10 Awful '60s Saturday Morning Cartoons
The bargain-basement spirit of 1776
People of a certain age like to remember the '60s as a golden age of cartoons, when nothing but magic came out of screens as kids lapped up their cereal while Daddy slept off a hangover upstairs.
But for every Rocky & Bullwinkle, Jonny Quest or Top Cat, there was a bunch of dreck.
Stuck as filler between cartoons featuring more popular characters, these B-list productions generally featured sparse backgrounds, lots and lots of running in front of those sparse backgrounds, and lame jokes that usually had no connection to the situation. All that changed were the settings, from the American Revolution to the Old West to a big city.

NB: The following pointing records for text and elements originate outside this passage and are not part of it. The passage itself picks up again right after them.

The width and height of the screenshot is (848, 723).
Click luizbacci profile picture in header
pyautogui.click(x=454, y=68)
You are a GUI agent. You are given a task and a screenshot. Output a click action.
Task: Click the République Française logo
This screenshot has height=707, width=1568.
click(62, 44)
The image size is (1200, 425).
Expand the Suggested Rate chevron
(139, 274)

Here are ten that those rosy-eyed nostalgists have probably forgotten.
10. Touché Turtle
Jokes about Napoleon, Wellington and the gold standard can't save this, a classic example of a secondary character used to fill time in the Saturday-morning shows.

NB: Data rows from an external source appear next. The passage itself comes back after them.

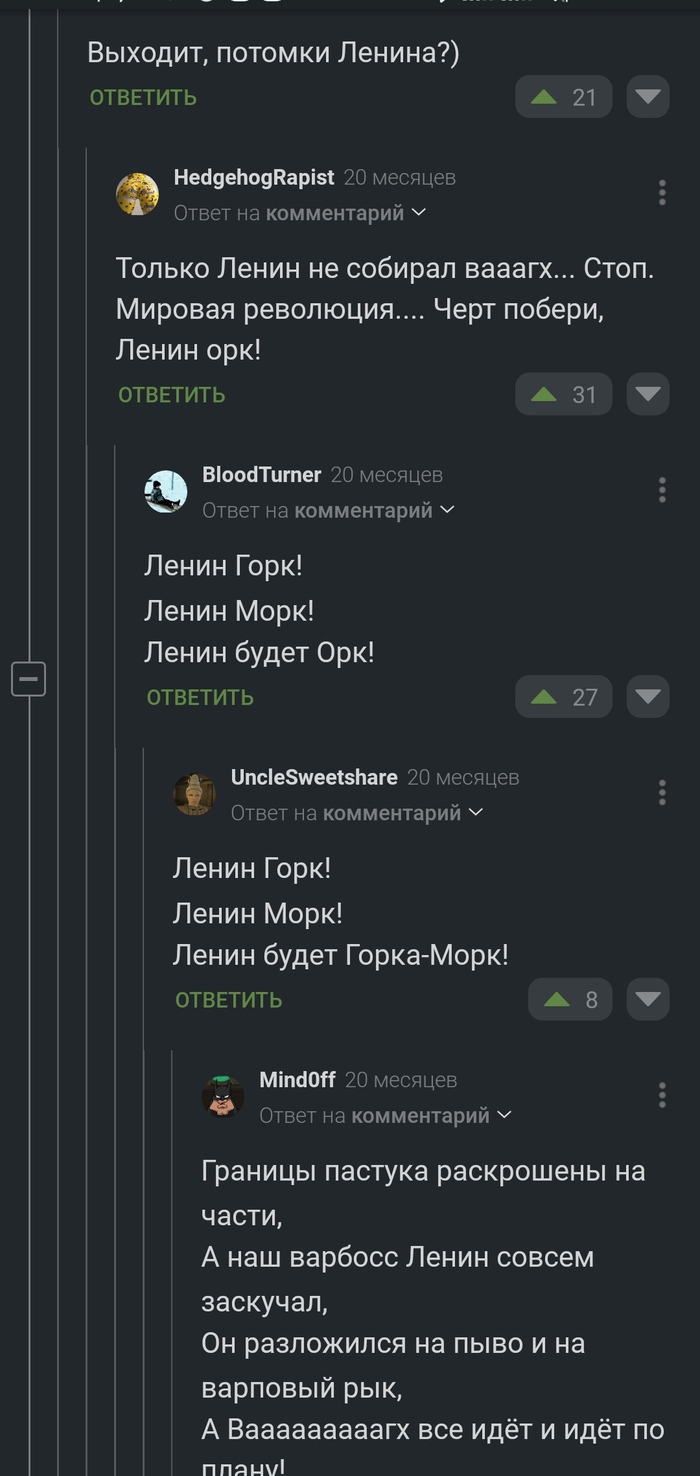Open HedgehogRapist's user profile link
The width and height of the screenshot is (700, 1476).
coord(254,177)
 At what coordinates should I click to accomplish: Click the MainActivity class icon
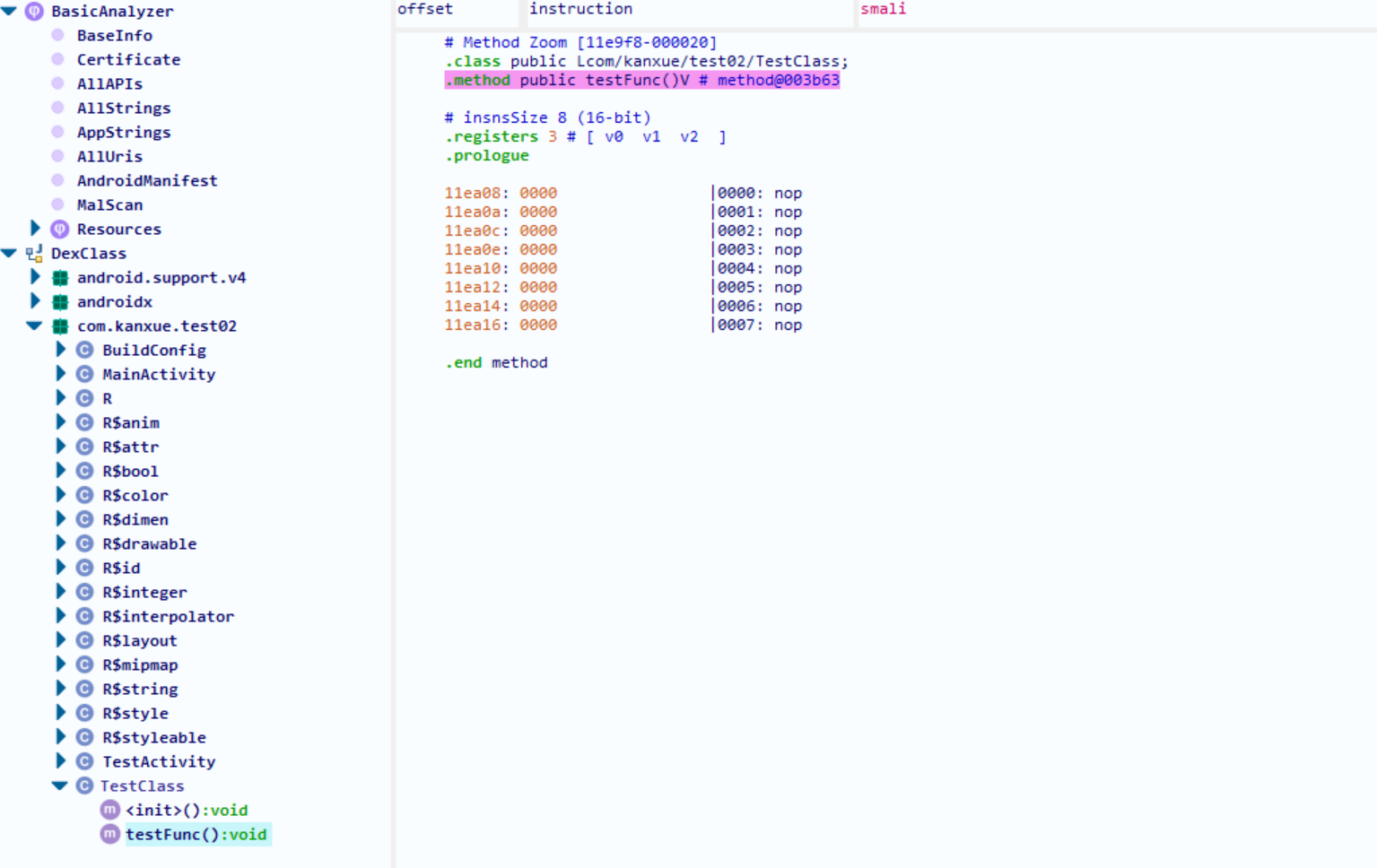[85, 375]
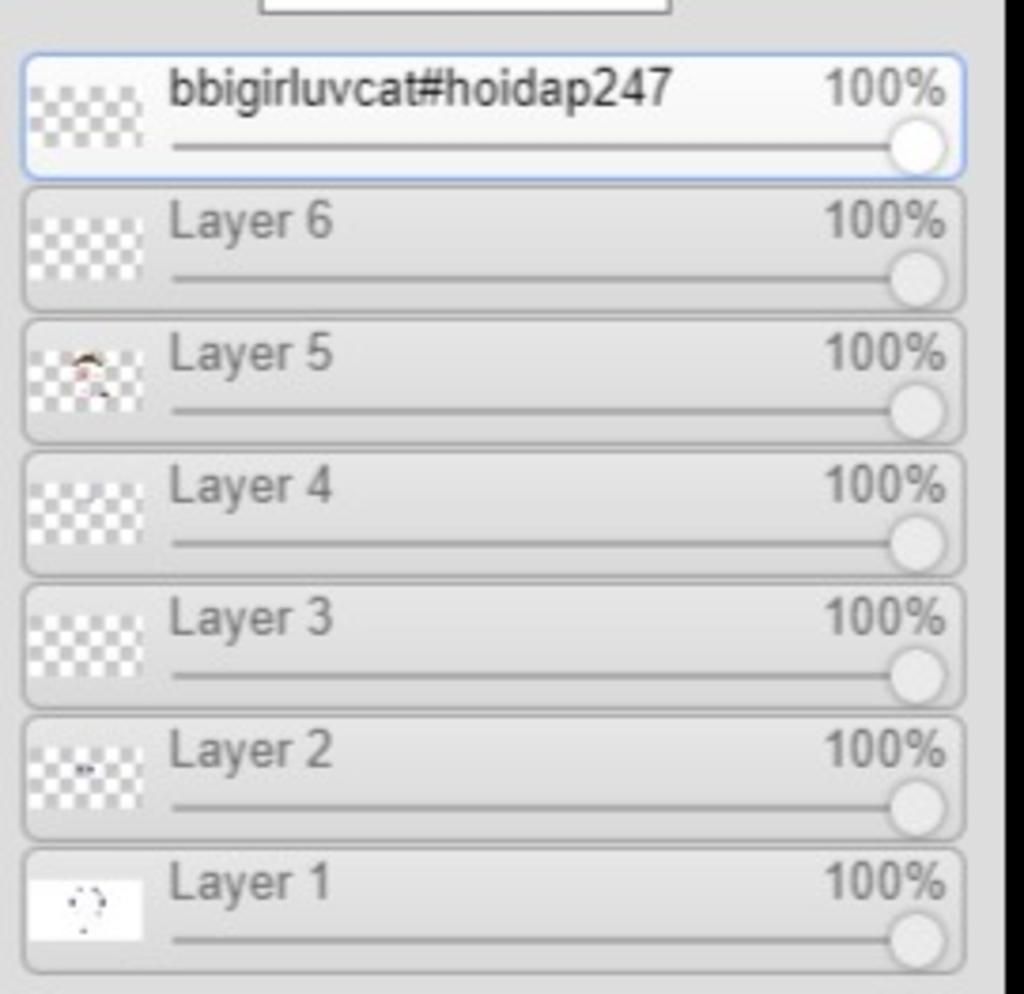Click the bbigirluvcat#hoidap247 layer name
1024x994 pixels.
(420, 89)
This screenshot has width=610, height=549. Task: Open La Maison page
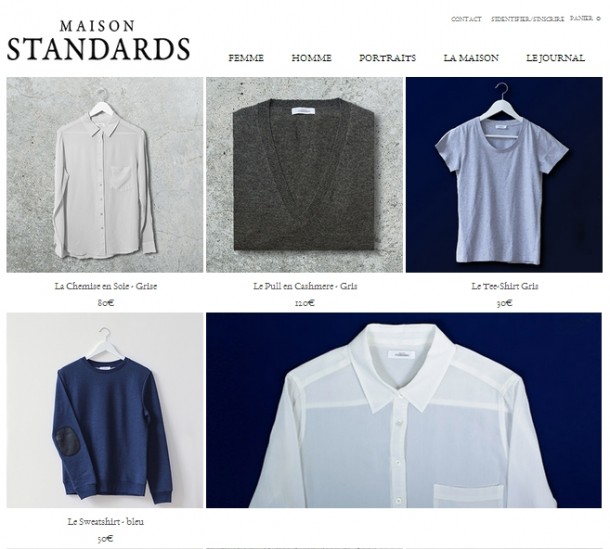471,58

9. Punkin' Puss & Mushmouse
Only available in Portuguese on the Web, it seems. You'll have to live without all the sparkling, witty, Noël Coward-esque dialogue.
8. Go-Go Gophers
If the cheap, cheap animation doesn't reel you in, the un-PC depictions of Native Americans will.
Vezi mai multe din Desene animate pe 220.ro
7. Magilla Gorilla
A lot of people fondly remember Magilla Gorilla, with its catchy intro song and the title character's Yiddish name. But yeah, does not hold up.
6. Hector Heathcote
Kids in the '60s lived in a world where there were Hector Heathcote lunchboxes, complete with thermos. All the cool kids had them.
5. Cool McCool
By Batman' s Bob Kane, this PI spoof pretty much declared itself and its limited appeal in the seemingly endless intro song above.
4. Breezly and Sneezly
There were never any laughs in Breezly and Sneezly , a cartoon about an arctic military post, but seeing it dubbed in German adds a nice level of inanity.
3. Yippee, Yappee, and Yahooey
Really, they just kept recycling jokes from one of these shows to the others. We think Yippee, Yappee and Yahooey were at the bottom of that particular food chain.
2. Squiddly Diddly
IT ISN'T EVEN A SQUID!!! IT'S AN OCTOPUS !! This was the rancid meat between the quality bread of the far superior Atom Ant and Secret Squirrel .
1. Winsome Witch
If you were watching Atom Ant, the only thing worse than seeing a Squiddly Diddly cartoon come up was seeing it was going to be a Winsome Witch . Where were the DVRs when kids really needed them?